The IMF expects most of that growth to come from emerging and developing markets, including the so-called BRIC countries—Brazil, Russia, India and China. In fact, the growth for the U.S. and the European region is expected to be 1.5% and 0.3%, respectively. Contrast that with a healthy 6.4% for India and a whopping 9.0% for China.
Companies that succeed in capturing the most growth in the coming years will need to have a solid approach toward emerging and advanced countries around the world. That provides some very real challenges for companies, starting with trying to get a handle on differences in markets and customers on those markets.
An easy trap to fall into is thinking of customers as a homogenous, impersonal group. Customer-focused companies go the extra mile to understand their customers and the differences in those customers. Customer from different cultures might want or need different solutions, they might judge you differently, they might have ready access to different competitors.

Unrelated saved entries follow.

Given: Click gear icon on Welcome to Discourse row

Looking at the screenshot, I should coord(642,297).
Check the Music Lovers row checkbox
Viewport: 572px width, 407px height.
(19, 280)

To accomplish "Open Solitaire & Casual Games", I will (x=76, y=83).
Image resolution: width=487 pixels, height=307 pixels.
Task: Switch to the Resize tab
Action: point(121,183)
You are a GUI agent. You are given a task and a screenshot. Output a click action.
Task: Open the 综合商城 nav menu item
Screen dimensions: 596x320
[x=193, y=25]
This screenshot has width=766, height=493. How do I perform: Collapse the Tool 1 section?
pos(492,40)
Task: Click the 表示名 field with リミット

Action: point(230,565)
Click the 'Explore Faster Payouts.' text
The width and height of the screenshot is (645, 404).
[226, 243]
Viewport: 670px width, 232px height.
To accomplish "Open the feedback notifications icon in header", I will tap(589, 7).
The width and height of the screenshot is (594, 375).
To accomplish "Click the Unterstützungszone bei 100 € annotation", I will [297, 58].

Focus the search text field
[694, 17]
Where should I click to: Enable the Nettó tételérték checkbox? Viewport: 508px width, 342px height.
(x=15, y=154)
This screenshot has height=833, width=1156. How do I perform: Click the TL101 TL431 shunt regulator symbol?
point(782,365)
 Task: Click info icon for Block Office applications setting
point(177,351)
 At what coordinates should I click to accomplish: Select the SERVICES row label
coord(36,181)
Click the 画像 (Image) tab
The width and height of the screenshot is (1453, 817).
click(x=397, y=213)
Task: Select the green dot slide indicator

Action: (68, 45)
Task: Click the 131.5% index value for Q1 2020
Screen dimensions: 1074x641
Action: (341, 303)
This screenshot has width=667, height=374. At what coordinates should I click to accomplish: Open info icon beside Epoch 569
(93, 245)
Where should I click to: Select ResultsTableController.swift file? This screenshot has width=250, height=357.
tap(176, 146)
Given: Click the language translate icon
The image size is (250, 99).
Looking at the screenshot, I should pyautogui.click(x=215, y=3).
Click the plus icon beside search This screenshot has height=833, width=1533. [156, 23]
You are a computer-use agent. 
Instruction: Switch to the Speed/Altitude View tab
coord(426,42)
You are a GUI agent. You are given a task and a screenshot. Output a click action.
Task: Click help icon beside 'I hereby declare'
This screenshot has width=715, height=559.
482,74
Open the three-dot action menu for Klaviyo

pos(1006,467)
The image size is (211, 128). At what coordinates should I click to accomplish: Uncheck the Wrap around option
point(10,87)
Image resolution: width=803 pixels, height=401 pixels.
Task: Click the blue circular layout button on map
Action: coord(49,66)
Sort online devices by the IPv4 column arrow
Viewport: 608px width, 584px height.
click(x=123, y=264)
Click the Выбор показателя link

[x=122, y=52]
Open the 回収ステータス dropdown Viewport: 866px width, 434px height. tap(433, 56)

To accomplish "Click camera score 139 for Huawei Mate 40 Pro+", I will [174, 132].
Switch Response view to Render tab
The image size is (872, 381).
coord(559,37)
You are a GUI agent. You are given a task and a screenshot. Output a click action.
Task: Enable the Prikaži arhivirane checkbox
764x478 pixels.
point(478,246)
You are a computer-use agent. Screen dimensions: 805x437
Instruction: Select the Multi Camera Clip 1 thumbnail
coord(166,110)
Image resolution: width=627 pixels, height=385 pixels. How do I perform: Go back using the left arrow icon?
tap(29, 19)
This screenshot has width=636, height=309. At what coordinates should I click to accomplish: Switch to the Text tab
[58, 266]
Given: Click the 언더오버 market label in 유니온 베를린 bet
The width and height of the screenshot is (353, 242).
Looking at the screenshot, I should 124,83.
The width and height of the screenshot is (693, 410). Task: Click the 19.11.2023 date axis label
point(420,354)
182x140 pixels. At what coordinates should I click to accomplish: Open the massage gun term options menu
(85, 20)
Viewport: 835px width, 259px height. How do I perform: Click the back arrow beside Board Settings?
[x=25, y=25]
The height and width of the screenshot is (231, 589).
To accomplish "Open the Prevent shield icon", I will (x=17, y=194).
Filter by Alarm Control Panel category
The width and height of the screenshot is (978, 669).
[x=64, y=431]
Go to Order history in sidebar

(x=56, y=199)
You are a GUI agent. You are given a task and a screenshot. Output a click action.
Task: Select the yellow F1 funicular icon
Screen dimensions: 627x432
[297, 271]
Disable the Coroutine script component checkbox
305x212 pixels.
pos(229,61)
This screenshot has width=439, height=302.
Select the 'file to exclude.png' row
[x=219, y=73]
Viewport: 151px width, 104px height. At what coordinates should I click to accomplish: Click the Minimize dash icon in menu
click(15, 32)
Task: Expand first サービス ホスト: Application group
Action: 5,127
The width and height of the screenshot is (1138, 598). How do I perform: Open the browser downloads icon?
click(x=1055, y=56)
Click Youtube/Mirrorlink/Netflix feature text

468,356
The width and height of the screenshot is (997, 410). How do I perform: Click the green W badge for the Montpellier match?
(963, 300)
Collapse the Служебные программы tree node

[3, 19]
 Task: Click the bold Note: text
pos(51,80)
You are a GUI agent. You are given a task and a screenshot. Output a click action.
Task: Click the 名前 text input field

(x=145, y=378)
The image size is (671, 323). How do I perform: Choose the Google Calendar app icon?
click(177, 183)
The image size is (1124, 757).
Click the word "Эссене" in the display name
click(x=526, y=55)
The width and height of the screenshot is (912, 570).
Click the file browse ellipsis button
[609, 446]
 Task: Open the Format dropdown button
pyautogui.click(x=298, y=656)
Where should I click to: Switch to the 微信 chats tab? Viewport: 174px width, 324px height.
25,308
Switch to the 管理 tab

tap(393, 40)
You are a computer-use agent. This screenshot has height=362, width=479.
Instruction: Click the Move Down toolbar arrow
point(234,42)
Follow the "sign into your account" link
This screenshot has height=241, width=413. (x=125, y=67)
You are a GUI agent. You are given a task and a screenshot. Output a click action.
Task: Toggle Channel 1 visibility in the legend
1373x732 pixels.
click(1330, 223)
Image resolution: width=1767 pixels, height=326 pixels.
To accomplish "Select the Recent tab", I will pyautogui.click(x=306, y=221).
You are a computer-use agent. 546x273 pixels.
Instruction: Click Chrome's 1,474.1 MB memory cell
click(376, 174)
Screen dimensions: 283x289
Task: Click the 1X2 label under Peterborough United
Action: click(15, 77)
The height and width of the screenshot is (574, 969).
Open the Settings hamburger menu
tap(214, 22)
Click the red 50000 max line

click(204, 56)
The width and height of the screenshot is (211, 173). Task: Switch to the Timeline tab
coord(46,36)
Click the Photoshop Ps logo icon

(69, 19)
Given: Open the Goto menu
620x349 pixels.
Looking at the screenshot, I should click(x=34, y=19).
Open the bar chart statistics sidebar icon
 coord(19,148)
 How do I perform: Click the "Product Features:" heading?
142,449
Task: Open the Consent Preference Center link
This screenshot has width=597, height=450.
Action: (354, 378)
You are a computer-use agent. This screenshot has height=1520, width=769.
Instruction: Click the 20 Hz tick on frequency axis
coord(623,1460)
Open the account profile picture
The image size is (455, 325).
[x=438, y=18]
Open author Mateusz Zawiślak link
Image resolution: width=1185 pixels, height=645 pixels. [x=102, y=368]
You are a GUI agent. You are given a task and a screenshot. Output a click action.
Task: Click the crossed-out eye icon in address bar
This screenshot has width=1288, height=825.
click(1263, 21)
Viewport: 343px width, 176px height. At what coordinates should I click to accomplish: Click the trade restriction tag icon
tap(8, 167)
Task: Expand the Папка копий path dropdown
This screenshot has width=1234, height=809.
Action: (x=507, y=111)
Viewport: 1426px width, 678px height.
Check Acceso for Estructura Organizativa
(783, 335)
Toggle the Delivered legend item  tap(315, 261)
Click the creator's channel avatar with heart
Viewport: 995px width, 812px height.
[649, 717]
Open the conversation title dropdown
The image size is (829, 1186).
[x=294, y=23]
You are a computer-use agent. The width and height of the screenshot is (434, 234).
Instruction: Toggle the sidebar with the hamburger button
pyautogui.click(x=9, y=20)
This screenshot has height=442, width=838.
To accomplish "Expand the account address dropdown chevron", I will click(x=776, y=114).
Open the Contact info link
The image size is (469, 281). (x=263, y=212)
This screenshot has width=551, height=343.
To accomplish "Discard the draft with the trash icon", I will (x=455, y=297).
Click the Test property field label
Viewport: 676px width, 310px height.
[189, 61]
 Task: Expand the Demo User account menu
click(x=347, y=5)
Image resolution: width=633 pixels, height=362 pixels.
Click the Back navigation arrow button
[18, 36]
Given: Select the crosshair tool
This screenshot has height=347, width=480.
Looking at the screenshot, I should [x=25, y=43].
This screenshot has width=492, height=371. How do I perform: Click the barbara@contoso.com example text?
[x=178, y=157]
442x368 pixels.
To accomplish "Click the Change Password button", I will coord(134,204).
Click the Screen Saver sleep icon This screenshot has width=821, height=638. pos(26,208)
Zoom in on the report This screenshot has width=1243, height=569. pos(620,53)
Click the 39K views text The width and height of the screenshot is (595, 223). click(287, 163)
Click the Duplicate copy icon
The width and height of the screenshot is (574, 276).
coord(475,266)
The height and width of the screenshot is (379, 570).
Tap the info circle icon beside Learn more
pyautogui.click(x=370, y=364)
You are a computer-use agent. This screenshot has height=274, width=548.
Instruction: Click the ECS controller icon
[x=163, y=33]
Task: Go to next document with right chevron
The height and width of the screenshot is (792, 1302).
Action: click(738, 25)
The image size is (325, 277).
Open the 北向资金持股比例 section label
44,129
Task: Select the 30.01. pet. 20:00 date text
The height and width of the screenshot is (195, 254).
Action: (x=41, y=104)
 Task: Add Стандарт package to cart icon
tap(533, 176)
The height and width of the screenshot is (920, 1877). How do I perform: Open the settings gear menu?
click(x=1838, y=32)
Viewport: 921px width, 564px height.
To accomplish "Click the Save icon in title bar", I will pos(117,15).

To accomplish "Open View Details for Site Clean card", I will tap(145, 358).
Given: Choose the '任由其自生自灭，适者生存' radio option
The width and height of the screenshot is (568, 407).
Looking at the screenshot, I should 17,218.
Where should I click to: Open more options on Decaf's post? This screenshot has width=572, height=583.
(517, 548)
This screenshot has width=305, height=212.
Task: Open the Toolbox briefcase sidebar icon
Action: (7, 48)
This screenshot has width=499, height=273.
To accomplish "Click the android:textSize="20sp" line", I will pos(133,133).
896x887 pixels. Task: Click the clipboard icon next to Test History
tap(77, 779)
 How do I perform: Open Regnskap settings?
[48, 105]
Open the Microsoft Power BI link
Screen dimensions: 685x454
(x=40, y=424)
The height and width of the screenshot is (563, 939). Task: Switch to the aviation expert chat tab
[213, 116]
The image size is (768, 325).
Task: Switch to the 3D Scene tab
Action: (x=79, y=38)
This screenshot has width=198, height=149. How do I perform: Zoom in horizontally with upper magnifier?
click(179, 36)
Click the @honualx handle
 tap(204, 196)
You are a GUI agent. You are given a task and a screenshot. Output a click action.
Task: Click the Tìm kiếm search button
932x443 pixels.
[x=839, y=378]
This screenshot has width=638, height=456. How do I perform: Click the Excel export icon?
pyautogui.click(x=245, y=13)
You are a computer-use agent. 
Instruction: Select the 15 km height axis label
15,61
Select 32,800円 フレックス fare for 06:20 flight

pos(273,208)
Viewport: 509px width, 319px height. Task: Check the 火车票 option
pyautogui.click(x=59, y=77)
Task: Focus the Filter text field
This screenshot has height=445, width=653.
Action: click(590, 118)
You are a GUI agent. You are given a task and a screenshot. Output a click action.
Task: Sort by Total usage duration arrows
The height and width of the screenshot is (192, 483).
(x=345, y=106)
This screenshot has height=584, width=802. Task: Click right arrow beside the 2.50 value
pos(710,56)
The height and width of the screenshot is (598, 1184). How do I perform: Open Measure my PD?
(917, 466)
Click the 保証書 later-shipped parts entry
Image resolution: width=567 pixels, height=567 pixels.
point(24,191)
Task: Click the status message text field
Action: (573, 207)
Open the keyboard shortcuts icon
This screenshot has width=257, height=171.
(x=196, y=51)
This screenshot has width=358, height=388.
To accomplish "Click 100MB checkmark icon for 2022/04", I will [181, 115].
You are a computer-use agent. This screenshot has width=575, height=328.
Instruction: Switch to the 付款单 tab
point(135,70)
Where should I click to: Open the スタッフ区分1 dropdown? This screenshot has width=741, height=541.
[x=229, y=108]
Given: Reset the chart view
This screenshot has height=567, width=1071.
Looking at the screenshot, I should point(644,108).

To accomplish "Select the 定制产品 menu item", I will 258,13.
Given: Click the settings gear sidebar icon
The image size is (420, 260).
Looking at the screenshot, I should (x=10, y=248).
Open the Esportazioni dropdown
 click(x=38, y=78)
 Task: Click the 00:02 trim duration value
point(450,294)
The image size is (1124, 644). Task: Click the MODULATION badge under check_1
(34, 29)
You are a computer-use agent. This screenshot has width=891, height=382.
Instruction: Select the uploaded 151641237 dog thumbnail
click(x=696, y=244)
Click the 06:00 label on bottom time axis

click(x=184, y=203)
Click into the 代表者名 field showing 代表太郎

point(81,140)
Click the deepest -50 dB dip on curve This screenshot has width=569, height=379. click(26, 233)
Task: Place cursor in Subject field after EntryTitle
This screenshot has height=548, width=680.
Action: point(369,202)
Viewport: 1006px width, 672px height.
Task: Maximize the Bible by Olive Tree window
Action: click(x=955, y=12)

Customer-focused companies understand all their customers and design products, services and solutions to respond to various needs. They also target customers whose needs are consistent with their most valuable offerings. They also make the right adaptations to not only their products, but also the ways in which they do business, making their company easy for people of various cultures to interact with.
One of Stephen Covey’s Seven Habits of Highly Effective People is “Seek First to Understand, Then to be Understood.” Understand your customers, wherever they are, and then seek to provide them with the value they deserve from you.